Late in the evening of Friday, 21 July, States meeting at the UN headquarters in New York quietly took a significant step in a longrunning process aiming to close gaps in the international rules covering marine areas beyond national jurisdiction (ABNJ, commonly referred to as the “high seas” or “international waters”). At the conclusion of the fourth and final meeting of the Preparatory Committee (PrepCom) tasked with making recommendations for a possible new international legally binding instrument (ILBI), States recommended that the UN General Assembly (UNGA) take a decision, as soon as possible, on the convening of an intergovernmental conference (IGC) to elaborate the text of a new agreement.

International waters account for almost two-thirds of the global ocean and provide critical ecosystem services that are increasingly threatened by a range of human activities, including overfishing and destructive fishing practices, shipping, and seabed mining. Ocean acidification, caused by rising greenhouse gas emissions, is adding further pressure, as well as pollution from land-based sources.

Yet the high seas are governed by an ineffective patchwork of regional and sectoral agreements, resulting in a fragmented governance framework that provides no overarching control over this vast expanse. In particular, there is no mechanism for creating protected areas or properly assessing the impacts of human activities, and the extraction of marine genetic resources, increasingly used in pharmaceuticals and cosmetics, remains unregulated.

Civil society groups, marine scientists, and a number of conservation-minded States have long called for a strong new agreement, but these ambitions have often collided with the views of States reluctant to negotiate a new agreement or create any new international rules or institutions.

The UNGA must now consider these recommendations and decide whether to launch a formal negotiation process. The required resolution could feasibly be passed before the end of the current session of the UNGA (October 2017) and many are therefore hopeful that negotiations could begin as early as next year.

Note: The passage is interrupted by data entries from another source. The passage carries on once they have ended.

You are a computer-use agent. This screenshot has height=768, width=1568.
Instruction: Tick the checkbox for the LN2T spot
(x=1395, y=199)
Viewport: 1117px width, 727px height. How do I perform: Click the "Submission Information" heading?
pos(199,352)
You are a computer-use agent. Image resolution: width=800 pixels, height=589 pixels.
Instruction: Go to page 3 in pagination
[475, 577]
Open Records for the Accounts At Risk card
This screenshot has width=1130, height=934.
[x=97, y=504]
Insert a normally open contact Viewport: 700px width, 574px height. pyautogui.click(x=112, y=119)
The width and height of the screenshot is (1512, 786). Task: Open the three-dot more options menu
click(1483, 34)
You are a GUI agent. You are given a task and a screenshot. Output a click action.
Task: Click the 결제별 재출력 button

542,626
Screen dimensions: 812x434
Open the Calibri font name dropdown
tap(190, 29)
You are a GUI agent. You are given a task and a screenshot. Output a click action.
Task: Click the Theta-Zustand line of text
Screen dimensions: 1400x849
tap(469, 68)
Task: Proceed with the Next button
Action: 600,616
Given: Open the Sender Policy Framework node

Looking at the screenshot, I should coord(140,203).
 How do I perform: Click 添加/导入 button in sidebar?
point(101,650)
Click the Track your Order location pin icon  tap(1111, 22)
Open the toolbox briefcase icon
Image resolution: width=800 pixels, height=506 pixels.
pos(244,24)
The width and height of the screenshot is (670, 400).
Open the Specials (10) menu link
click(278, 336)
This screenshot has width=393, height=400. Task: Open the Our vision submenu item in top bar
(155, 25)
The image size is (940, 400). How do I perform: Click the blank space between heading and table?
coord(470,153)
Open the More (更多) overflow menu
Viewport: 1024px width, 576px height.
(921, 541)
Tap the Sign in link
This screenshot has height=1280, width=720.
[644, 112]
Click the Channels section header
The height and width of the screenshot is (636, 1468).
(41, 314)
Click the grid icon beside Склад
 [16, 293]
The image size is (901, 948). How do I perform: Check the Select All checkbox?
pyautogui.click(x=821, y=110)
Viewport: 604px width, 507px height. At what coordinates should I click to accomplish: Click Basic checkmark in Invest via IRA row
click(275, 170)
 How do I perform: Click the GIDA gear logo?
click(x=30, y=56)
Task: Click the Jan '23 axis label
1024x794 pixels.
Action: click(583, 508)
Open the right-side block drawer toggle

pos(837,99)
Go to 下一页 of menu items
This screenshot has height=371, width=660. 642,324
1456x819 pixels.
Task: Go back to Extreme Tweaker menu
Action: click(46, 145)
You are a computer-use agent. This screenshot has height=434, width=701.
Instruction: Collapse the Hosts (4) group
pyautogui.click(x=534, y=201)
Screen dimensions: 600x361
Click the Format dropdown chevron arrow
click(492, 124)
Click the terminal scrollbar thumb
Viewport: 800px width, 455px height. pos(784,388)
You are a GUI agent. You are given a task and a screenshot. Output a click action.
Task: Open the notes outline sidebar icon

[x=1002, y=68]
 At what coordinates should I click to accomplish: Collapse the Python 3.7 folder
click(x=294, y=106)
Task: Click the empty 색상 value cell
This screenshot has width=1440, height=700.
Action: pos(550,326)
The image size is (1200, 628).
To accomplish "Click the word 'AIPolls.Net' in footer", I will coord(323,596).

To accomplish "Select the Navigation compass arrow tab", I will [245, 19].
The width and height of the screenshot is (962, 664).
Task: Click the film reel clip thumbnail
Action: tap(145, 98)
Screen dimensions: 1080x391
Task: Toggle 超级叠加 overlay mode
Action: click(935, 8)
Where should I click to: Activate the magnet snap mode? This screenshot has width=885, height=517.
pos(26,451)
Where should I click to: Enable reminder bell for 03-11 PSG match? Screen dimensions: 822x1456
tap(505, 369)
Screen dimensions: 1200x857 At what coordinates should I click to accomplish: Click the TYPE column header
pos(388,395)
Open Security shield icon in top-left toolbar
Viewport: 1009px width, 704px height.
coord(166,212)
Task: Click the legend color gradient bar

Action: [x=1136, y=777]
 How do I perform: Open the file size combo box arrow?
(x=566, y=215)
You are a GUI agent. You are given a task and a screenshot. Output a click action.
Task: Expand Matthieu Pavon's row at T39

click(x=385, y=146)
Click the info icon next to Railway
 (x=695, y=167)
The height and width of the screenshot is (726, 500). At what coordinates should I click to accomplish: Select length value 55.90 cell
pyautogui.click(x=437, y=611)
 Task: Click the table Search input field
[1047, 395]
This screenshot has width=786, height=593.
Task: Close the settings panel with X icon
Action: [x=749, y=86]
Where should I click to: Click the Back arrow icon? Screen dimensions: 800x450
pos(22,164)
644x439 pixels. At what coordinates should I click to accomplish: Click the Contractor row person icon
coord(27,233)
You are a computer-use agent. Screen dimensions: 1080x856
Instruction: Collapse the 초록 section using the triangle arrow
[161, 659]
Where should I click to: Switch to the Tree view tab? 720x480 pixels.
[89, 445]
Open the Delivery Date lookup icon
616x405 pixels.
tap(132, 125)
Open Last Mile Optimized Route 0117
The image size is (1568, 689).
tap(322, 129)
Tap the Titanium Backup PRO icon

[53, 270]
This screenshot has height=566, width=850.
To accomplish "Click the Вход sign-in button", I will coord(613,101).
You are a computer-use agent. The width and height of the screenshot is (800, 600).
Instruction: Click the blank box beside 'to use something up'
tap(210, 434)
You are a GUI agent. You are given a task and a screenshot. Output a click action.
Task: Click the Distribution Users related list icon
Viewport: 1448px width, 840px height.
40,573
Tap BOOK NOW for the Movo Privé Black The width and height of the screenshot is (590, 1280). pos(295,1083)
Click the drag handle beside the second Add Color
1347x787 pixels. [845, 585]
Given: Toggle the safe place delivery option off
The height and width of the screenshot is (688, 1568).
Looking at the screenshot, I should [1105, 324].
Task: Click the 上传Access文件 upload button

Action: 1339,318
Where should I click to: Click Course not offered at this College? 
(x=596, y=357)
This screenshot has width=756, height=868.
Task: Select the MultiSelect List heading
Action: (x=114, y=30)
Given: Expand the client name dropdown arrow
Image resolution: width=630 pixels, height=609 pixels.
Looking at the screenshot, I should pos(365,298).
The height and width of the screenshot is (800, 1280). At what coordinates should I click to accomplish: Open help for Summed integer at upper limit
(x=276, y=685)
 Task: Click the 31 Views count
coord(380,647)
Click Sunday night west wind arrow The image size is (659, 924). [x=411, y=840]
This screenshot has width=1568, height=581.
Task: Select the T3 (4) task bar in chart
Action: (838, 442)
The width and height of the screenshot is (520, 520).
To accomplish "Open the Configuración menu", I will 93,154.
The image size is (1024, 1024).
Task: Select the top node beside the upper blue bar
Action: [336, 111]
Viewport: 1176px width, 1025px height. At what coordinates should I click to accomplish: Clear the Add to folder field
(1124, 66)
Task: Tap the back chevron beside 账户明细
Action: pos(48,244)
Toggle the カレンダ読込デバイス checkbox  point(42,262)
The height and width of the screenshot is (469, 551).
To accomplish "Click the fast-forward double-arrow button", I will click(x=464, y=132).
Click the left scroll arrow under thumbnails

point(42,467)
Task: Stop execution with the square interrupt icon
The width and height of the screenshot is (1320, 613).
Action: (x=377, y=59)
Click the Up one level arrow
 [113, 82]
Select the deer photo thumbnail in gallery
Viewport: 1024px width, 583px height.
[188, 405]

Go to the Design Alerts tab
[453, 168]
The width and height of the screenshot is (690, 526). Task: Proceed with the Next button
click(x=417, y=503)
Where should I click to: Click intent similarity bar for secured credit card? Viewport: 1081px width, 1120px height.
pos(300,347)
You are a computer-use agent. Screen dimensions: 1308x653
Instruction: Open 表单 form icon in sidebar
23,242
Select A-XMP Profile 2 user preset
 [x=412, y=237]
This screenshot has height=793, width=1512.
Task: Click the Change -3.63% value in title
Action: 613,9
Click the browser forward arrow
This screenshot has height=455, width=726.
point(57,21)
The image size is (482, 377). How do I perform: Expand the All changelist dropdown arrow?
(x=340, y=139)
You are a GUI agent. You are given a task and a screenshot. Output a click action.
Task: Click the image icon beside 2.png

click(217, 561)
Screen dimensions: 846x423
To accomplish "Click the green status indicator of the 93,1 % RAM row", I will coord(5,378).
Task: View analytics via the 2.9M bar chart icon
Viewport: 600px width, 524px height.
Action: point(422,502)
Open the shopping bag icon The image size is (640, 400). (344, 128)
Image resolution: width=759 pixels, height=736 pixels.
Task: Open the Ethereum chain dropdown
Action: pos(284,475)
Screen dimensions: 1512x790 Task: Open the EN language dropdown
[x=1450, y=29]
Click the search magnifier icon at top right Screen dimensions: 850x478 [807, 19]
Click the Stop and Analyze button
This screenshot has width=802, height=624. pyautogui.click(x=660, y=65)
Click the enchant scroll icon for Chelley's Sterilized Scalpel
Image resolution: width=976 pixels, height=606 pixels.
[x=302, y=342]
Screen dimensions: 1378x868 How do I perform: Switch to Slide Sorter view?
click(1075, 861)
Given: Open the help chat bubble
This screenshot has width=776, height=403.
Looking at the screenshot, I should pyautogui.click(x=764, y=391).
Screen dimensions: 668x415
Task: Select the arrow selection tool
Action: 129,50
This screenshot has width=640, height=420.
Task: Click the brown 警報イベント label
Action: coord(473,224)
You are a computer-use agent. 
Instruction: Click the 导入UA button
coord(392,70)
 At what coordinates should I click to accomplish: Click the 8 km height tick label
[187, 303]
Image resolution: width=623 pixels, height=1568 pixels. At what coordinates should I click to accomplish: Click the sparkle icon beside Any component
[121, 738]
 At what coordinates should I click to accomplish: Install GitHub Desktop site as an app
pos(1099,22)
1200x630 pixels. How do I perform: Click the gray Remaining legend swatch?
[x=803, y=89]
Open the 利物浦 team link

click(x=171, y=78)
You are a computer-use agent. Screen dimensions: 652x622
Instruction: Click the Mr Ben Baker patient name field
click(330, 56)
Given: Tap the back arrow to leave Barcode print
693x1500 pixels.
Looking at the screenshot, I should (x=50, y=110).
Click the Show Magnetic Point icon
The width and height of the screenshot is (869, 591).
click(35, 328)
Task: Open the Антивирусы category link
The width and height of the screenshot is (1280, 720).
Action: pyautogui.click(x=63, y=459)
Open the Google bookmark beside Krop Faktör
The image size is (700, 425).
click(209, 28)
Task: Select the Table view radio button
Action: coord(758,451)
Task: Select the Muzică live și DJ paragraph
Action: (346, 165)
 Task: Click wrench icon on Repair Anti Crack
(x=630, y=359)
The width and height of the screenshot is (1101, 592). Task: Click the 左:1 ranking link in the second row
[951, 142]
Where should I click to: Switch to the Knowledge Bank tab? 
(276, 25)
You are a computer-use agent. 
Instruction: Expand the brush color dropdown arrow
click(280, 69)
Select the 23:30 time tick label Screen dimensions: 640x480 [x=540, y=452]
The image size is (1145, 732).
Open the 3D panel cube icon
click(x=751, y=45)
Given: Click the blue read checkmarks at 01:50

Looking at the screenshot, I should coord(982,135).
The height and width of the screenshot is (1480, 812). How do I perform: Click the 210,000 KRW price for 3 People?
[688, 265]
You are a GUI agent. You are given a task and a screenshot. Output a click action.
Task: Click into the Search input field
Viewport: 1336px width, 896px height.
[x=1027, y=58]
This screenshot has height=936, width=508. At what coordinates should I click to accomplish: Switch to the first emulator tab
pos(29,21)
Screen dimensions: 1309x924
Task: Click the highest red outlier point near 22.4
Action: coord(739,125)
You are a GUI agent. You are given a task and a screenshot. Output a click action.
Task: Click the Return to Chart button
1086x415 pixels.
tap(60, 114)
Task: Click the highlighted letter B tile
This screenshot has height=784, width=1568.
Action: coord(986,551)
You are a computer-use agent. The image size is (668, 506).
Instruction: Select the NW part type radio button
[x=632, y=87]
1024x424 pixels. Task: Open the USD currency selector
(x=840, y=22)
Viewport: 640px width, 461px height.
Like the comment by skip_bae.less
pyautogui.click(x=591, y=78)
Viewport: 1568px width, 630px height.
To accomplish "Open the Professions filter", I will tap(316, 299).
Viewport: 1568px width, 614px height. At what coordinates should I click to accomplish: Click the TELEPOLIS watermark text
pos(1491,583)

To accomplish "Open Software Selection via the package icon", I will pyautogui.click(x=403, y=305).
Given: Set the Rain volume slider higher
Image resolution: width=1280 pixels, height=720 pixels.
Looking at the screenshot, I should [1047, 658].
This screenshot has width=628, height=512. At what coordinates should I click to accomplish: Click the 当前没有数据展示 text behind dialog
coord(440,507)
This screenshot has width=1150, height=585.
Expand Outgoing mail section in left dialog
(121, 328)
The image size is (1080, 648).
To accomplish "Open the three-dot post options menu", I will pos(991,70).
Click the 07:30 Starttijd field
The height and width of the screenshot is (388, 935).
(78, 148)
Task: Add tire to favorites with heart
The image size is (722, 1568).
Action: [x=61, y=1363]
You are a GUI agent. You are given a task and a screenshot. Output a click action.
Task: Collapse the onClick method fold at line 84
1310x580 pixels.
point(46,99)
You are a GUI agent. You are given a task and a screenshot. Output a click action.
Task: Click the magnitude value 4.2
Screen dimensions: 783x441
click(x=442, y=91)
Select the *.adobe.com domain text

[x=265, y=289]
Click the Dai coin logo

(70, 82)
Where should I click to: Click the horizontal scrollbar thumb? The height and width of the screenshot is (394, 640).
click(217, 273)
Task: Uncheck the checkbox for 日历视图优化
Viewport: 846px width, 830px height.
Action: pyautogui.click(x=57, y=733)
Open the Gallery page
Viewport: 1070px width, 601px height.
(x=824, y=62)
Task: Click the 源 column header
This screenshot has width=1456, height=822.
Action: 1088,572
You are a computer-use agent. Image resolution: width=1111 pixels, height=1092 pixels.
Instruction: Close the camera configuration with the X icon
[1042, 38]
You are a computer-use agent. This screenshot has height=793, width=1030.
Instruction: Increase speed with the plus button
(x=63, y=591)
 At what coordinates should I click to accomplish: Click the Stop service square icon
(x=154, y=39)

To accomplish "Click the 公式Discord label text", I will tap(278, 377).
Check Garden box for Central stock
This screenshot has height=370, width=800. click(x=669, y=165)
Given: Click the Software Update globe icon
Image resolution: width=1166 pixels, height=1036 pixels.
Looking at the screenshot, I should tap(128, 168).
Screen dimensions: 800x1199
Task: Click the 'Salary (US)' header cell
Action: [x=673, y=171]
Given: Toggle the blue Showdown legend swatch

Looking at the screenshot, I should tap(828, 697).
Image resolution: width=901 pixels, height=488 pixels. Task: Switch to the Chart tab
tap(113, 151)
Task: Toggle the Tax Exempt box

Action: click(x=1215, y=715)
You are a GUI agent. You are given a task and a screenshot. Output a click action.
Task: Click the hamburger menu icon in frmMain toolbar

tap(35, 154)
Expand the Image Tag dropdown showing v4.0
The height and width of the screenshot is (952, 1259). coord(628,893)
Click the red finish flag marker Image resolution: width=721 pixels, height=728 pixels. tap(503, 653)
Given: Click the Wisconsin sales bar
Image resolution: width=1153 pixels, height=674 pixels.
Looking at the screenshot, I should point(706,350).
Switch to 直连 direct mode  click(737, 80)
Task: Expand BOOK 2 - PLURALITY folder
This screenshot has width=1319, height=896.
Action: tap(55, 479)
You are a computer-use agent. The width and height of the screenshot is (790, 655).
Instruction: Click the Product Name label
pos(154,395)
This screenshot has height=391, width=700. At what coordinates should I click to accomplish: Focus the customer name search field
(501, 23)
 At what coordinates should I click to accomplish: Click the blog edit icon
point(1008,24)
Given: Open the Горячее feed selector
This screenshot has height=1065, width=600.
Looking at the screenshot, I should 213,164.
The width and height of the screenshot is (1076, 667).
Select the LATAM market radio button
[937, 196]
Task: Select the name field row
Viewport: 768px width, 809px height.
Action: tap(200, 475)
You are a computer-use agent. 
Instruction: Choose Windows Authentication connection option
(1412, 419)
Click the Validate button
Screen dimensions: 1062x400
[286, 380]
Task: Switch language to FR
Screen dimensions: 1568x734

A package of issues would be on the table: area-based management tools (ABMTs), which includes marine protected areas (MPAs); environmental impact assessments (EIAs); marine genetic resources (MGRs), including sharing of benefits that arise from their exploitation; and capacity building and technology transfer.

The recommendations include a list of possible elements for an ILBI, divided into two sections: Section A contains “non-exclusive elements that generated convergence among most delegations”, while Section B highlights “some of the main issues on which there is divergence of views”. The latter contains thorny issues that have often proven intractable during discussions to date, including:

  • The competing principles of common heritage of mankind and the freedom of the high seas, and the differing visions of how they should apply;
  • The nature of MGRs, whether an ILBI should regulate access to these resources, and what benefits should be shared;
  • The decision-making process and institutional arrangements for the implementation of ABMTs and the creation of MPAs;
  • Whether impact assessment should be conducted by States or be “internationalized” and whether the ILBI should address strategic environmental impact assessments; and
  • The terms and conditions for the transfer of marine technology.

States would also have to agree on a range of cross-cutting issues, such as possible institutional arrangements, establishment of clearinghouse and financial mechanisms, and dispute settlement. It is therefore likely that opening of formal negotiations would see the delicate manoeuvring that defined the PrepCom meetings give way to high-stakes political posturing and diplomatic negotiations over how a new agreement will work, how new rules can be enforced and, crucially, how much of the high seas will be protected. Recent efforts to protect ABNJ in Antarctica may provide a preview of the potentially fraught process that lies ahead. One of the world’s largest MPAs will come into force there in December, the result of a consensus between parties to the Commission for the Conservation of Antarctic Marine Living Resources (CCAMLR). In addition to lengthy negotiations, agreement ultimately came following high-level political interventions and the expenditure of considerable diplomatic effort. As consensus has always been at the heart of the development of the law of the sea, such discussions are often protracted and complex (negotiations for the UN Convention on the Law of the Sea itself first began in 1973, but the text was only adopted in 1982 and entered into force in 1994). The PrepCom recommendations came only after negotiators had worked tirelessly in informal, closed-door sessions and regional coordination meetings, held bilateral meetings with the Chair, and had exhausted all efforts to attain consensus. While the challenges ahead are therefore many, it is also clear that there is unprecedented momentum towards the conservation and sustainable use of the marine environment. Indeed, the PrepCom recommendations come just weeks after the conclusion of the landmark UN Ocean Conference (5-9 June), where States adopted a Call for Action expressing their “strong conviction that our ocean is critical to our shared future” and their determination to “act decisively and urgently”. Improving the governance of the high seas will undoubtedly contribute to the achievement of Sustainable Development Goal 14 (the “Ocean SDG”), and there is now overwhelming support for the negotiation of a new agreement. In his closing remarks, the President of the UNGA, H.E. Mr Peter Thomson, called for this momentum to be maintained, expressing his hope that an IGC will be convened soon, and heralded the consensus as a “solid step” towards protecting “the oceans that unite us”.